A total of 96 COMP-Northwest students participated in the Match, and nearly two-thirds (62) landed programs in primary care, which includes internal medicine, family medicine, pediatrics, and OB-GYN.
Ginger Cupit, DO Class of 2017 class representative, was one of 32 COMP-Northwest students who matched into a family medicine residency program.

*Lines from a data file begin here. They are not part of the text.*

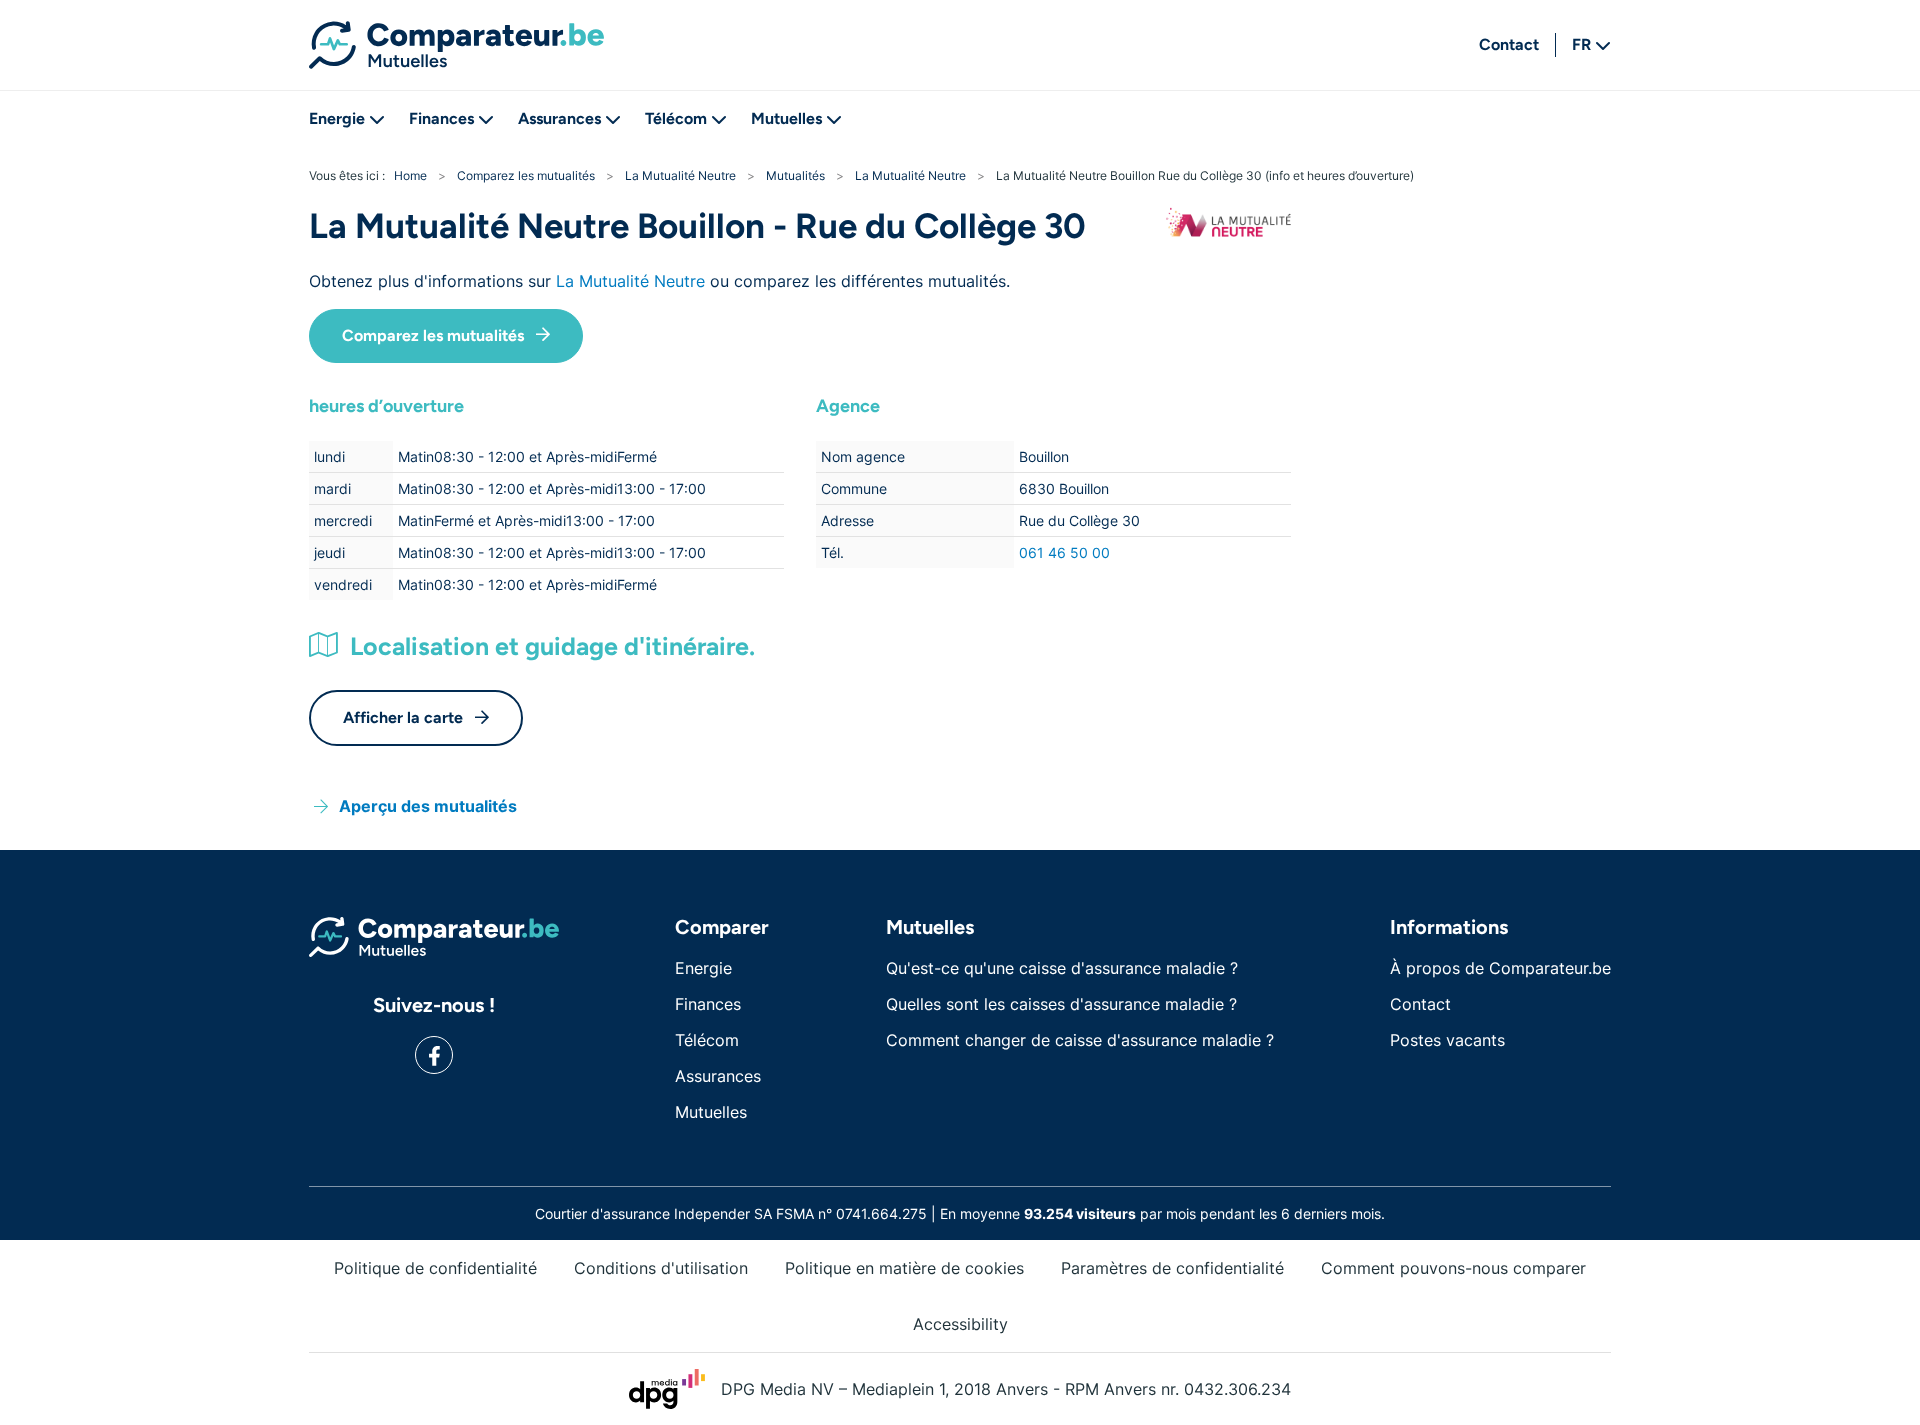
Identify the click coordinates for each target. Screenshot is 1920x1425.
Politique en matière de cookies (904, 1268)
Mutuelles (786, 118)
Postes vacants (1447, 1040)
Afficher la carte (403, 717)
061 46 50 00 (1064, 552)
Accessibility (960, 1324)
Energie (337, 118)
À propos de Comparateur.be (1500, 968)
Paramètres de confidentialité (1172, 1268)
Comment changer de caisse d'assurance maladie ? (1080, 1040)
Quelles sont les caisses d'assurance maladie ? (1061, 1004)
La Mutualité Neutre (630, 281)
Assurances (559, 118)
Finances (441, 118)
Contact (1509, 44)
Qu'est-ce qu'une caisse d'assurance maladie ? (1062, 968)
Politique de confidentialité (435, 1268)
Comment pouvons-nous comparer (1453, 1268)
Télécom (676, 118)
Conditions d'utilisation (661, 1268)
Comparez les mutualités (433, 335)
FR (1581, 44)
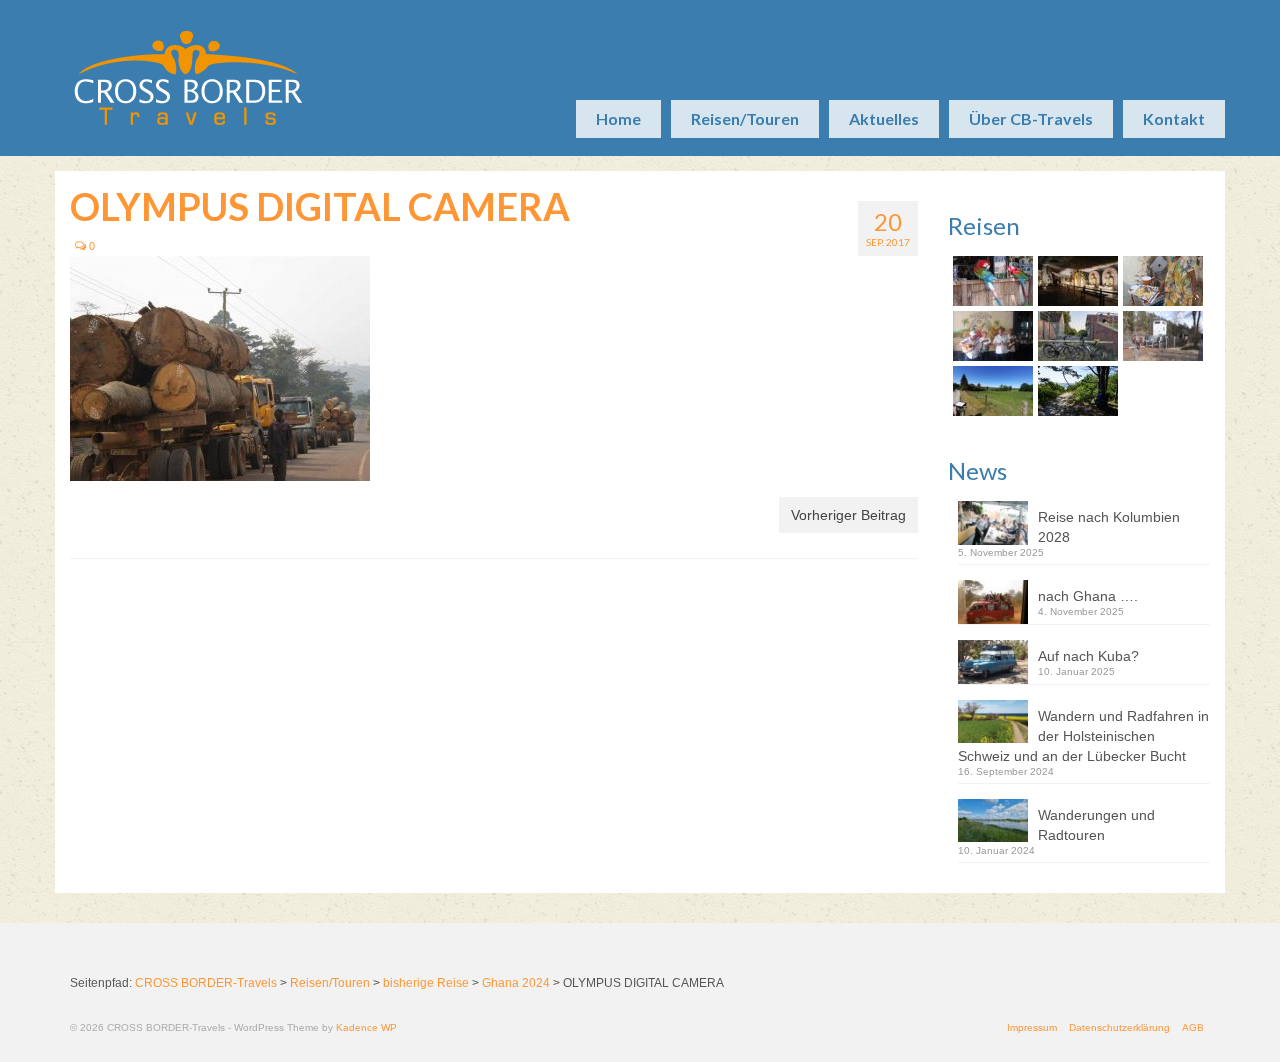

“I feel immensely overwhelmed and grateful,” she said. Cupit will join the Family Medicine Residency Program at Georgetown University’s Providence Hospital in Washington D.C. “I am so thankful for the incredible opportunities COMP-Northwest and Lebanon has blessed me with these past four years. I can truly say I’m leaving here a better person and am more prepared to take on the next chapter of my education.”
After the students opened their envelopes, they were invited to the front of the lecture hall to announce their name, specialty residency program and location. Their information was pinned to an electronic map displayed on the lecture hall screens.
Medical residency programs can range from three to seven years, depending on the specialty. For example, family practice is three years, while neurosurgery is seven years. Following residency, the physician is then able to set up practice in the community of their choice.
COMP Dean Paula Crone, DO ’92, told the Class of 2017 that completing four years of medical school was just a warm-up act.
“You’re starting on a journey that you will carry with you and use every day of the rest of your life as you go out and take care of your patients,” she said. “You have learned so much over the last four years. Carry with you resiliency, tenacity, courage and purpose. Embrace where you are going and know wherever you go they so need you there and you are going to make an impact and change the world where you’re at.
“I’m so proud of each and every one of you,” Crone added. “Let’s raise our glasses and toast to this Class of 2017 and all of the wonderful things that they are going to be doing in their future.”